Task statement> Could you return every record below without changing a word?

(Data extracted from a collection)
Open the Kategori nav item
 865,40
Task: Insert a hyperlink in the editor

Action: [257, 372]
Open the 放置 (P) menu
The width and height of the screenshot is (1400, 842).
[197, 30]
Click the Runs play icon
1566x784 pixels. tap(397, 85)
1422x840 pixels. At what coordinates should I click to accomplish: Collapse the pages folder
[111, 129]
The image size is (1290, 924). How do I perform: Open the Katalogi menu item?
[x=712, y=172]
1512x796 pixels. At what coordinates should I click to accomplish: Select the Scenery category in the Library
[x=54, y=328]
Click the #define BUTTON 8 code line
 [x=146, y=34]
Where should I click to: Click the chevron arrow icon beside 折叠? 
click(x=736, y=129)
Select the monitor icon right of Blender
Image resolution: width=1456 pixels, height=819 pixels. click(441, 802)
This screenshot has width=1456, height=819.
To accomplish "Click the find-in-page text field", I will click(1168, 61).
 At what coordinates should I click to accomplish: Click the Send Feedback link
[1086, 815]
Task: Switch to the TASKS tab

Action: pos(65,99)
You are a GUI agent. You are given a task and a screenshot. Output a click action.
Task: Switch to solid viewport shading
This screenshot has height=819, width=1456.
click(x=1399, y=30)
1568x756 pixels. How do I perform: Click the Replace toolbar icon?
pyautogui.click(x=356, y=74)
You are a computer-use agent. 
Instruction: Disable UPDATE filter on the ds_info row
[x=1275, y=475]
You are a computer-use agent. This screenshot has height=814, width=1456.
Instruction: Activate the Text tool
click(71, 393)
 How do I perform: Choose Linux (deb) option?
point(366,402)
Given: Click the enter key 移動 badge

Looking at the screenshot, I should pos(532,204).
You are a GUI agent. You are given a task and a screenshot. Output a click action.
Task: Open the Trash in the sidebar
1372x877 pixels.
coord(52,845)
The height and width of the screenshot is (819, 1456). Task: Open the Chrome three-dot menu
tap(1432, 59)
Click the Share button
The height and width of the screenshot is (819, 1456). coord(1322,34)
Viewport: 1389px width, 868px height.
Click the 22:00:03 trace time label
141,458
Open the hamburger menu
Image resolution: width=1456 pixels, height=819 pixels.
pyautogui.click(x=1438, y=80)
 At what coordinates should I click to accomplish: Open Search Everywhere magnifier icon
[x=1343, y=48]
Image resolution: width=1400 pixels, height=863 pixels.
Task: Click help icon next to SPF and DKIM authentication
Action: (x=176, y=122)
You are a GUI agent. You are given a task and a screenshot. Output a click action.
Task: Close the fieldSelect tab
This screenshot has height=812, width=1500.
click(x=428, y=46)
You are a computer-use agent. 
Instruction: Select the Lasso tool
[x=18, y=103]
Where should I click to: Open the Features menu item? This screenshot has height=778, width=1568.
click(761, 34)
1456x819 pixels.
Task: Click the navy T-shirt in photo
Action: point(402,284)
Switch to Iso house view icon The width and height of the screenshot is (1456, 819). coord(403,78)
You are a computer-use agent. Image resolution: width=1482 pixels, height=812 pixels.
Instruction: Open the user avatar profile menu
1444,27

Problem solution>
Open the Kategori nav item
 865,40
Task: Insert a hyperlink in the editor

Action: [257, 372]
Open the 放置 (P) menu
The width and height of the screenshot is (1400, 842).
[197, 30]
Click the Runs play icon
1566x784 pixels. tap(397, 85)
1422x840 pixels. At what coordinates should I click to accomplish: Collapse the pages folder
[111, 129]
The image size is (1290, 924). How do I perform: Open the Katalogi menu item?
[x=712, y=172]
1512x796 pixels. At what coordinates should I click to accomplish: Select the Scenery category in the Library
[x=54, y=328]
Click the #define BUTTON 8 code line
 [x=146, y=34]
Where should I click to: Click the chevron arrow icon beside 折叠? 
click(x=736, y=129)
Select the monitor icon right of Blender
Image resolution: width=1456 pixels, height=819 pixels. click(441, 802)
This screenshot has width=1456, height=819.
To accomplish "Click the find-in-page text field", I will click(1168, 61).
 At what coordinates should I click to accomplish: Click the Send Feedback link
[1086, 815]
Task: Switch to the TASKS tab

Action: pos(65,99)
You are a GUI agent. You are given a task and a screenshot. Output a click action.
Task: Switch to solid viewport shading
This screenshot has height=819, width=1456.
click(x=1399, y=30)
1568x756 pixels. How do I perform: Click the Replace toolbar icon?
pyautogui.click(x=356, y=74)
You are a computer-use agent. 
Instruction: Disable UPDATE filter on the ds_info row
[x=1275, y=475]
You are a computer-use agent. This screenshot has height=814, width=1456.
Instruction: Activate the Text tool
click(71, 393)
 How do I perform: Choose Linux (deb) option?
point(366,402)
Given: Click the enter key 移動 badge

Looking at the screenshot, I should pos(532,204).
You are a GUI agent. You are given a task and a screenshot. Output a click action.
Task: Open the Trash in the sidebar
1372x877 pixels.
coord(52,845)
The height and width of the screenshot is (819, 1456). Task: Open the Chrome three-dot menu
tap(1432, 59)
Click the Share button
The height and width of the screenshot is (819, 1456). coord(1322,34)
Viewport: 1389px width, 868px height.
Click the 22:00:03 trace time label
141,458
Open the hamburger menu
Image resolution: width=1456 pixels, height=819 pixels.
pyautogui.click(x=1438, y=80)
 At what coordinates should I click to accomplish: Open Search Everywhere magnifier icon
[x=1343, y=48]
Image resolution: width=1400 pixels, height=863 pixels.
Task: Click help icon next to SPF and DKIM authentication
Action: (x=176, y=122)
You are a GUI agent. You are given a task and a screenshot. Output a click action.
Task: Close the fieldSelect tab
This screenshot has height=812, width=1500.
click(x=428, y=46)
You are a computer-use agent. 
Instruction: Select the Lasso tool
[x=18, y=103]
Where should I click to: Open the Features menu item? This screenshot has height=778, width=1568.
click(761, 34)
1456x819 pixels.
Task: Click the navy T-shirt in photo
Action: point(402,284)
Switch to Iso house view icon The width and height of the screenshot is (1456, 819). coord(403,78)
You are a computer-use agent. Image resolution: width=1482 pixels, height=812 pixels.
Instruction: Open the user avatar profile menu
1444,27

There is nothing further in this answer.